By MARSHA MERCER
In the classic short story “The Things They Carried,”
Tim O’Brien writes about the weight of the things foot soldiers carried in
Vietnam.
These necessities and near necessities were as practical
as mosquito repellent, as powerful as anti-personnel mines and as personal as
memories.
Rereading the title story in the terrific book published
more than 25 years ago, I started thinking about the New Year, what I want to
carry into it and what I hope we can leave behind.
In the latter category is the 2016 presidential
election. Yes, it was a shock, but we need to let it go. Unfortunately, talking
heads aren’t alone in prolonging the agony.
President Barack Obama said this week he could have won
the general election had he been able to run again. That’s the kind of wishful
thinking Democrats should leave behind with 2016 – and not because the
statement is untrue.
It’s unknowable, of course, which makes great fodder
for late-night dorm sessions but not productive thought for the rest of us.
Obama is still the “most admired” man in America,
Gallup reports, and nobody worked harder on Hillary Clinton’s behalf than he
and first lady Michelle Obama did, in large part because Obama’s legacy was on
the line.
But the president’s confident assertion that his
message of tolerance, openness, diversity and energy would have mobilized
voters and defeated Donald Trump was a self-serving punch in the gut to Clinton
and her supporters.
Naturally, though, it was Trump, not Clinton, who
reacted.
“NO
WAY!” would Obama have won, Trump tweeted. He returned to Obama’s
remark in later tweets the way a tongue explores a sore tooth.
Obama, in the podcast interview with his old friend
David Axelrod, also said Clinton was too cautious during the campaign because
she thought she was winning, but she “performed wonderfully under really tough
circumstances.” He blamed the news media for a double standard in reporting
negative news about Clinton.
Basically,
he did everything but say she pitched great for a girl.
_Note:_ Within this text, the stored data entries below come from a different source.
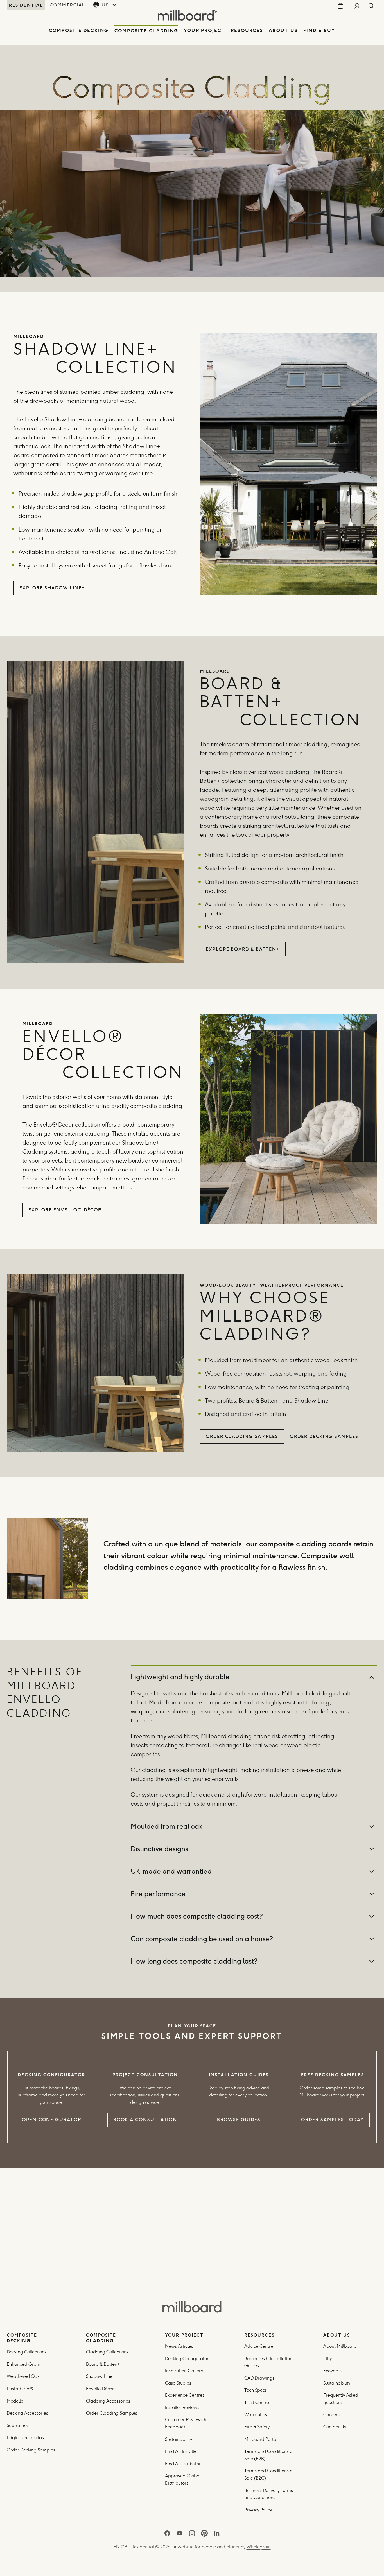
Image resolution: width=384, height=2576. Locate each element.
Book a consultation (145, 2120)
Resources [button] (247, 30)
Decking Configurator (187, 2359)
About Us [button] (283, 30)
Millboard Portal (260, 2439)
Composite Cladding (146, 31)
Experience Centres (184, 2395)
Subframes (18, 2425)
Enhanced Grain (23, 2364)
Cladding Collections (107, 2352)
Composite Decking (79, 30)
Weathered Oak (23, 2376)
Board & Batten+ (103, 2364)
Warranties (255, 2414)
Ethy (327, 2359)
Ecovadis (332, 2371)
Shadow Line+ (100, 2376)
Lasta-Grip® (20, 2389)
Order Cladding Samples (111, 2413)
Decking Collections (26, 2352)
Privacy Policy (258, 2510)
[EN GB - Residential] (192, 2307)
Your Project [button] (204, 30)
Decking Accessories (27, 2413)
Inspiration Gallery (184, 2371)
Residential (26, 5)
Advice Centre (258, 2346)
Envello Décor (100, 2389)
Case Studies (178, 2383)
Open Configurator (51, 2120)
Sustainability (178, 2439)
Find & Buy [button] (319, 30)
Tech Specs (255, 2390)
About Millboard (340, 2346)
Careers (331, 2414)
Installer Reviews (182, 2407)
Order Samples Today (332, 2120)
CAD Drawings (259, 2378)
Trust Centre (256, 2402)
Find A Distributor (183, 2464)
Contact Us (334, 2427)
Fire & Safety (257, 2427)
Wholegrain (259, 2547)
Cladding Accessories (108, 2401)
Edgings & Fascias (25, 2438)
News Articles (179, 2346)
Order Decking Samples (31, 2450)
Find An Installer (181, 2451)
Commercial (67, 5)
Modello (15, 2401)
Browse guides (239, 2120)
It’s time to stop beating up on Clinton, stop
second-guessing her campaign decisions and why she never matched her husband on
the stump.
I’d also like to see politicians stop blaming the news
media when things don’t go their way, but that’s not happening.
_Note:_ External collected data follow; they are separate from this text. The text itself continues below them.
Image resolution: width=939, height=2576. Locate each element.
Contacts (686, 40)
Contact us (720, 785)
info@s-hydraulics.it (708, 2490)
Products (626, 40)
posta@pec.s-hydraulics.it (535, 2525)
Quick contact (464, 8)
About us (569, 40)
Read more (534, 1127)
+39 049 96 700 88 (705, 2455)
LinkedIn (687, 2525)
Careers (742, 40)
What-ifs keep us focused on the past when we need to
be clear-eyed about the policies and ethics of the incoming administration. And
there’s plenty for
Democrats to do to prepare for the next congressional election. In 2018, Democrats
have to defend 10 Senate seats in states Trump carried.
Trump
won the White House, if not the popular vote, with promises to roll back the
clock at least to pre-Obama days, maybe earlier. No
wonder he wants the Rockettes at his inauguration. They performed at
George W. Bush’s in 2005 and 2009.
One
thing I’d like to see left behind with 2016 is Trump’s tweets. Complicated
policies can’t be resolved in 140 characters.
But, says Sean Spicer,
incoming White House press secretary and communications director, tweeting is
“a really exciting part of the job.”
Trump has a combined
total of 39 million followers on Twitter, Facebook and Instagram, and that,
“allows him to add an element of a conversation that’s never occurred,” Spicer,
a Rhode Island native, told a radio station in his home state.
Will
Obama tweet? We’ll see. He plans to write another book, speak out when he sees
Trump heading in the wrong direction and help develop the next generation of
Democratic leaders.
One notion we can leave
behind is that the Obamas will strew rose petals in Trump’s path to the White
House. No big surprise there since Obama during the campaign called Trump
“unfit to serve” and “woefully unprepared” for the job.
It was unrealistic to
expect Obama, who sees Trump eager to dismantle everything Obama has done, to
be as gracious as George W. and Laura Bush on their way out.
It’s been a tough year, and there aren’t many things I
want to carry into 2017. Here’s one: “When they go low, we go high.”
More slogan than reality in 2016, “when they go low,
we go high” is a worthy goal for the New Year.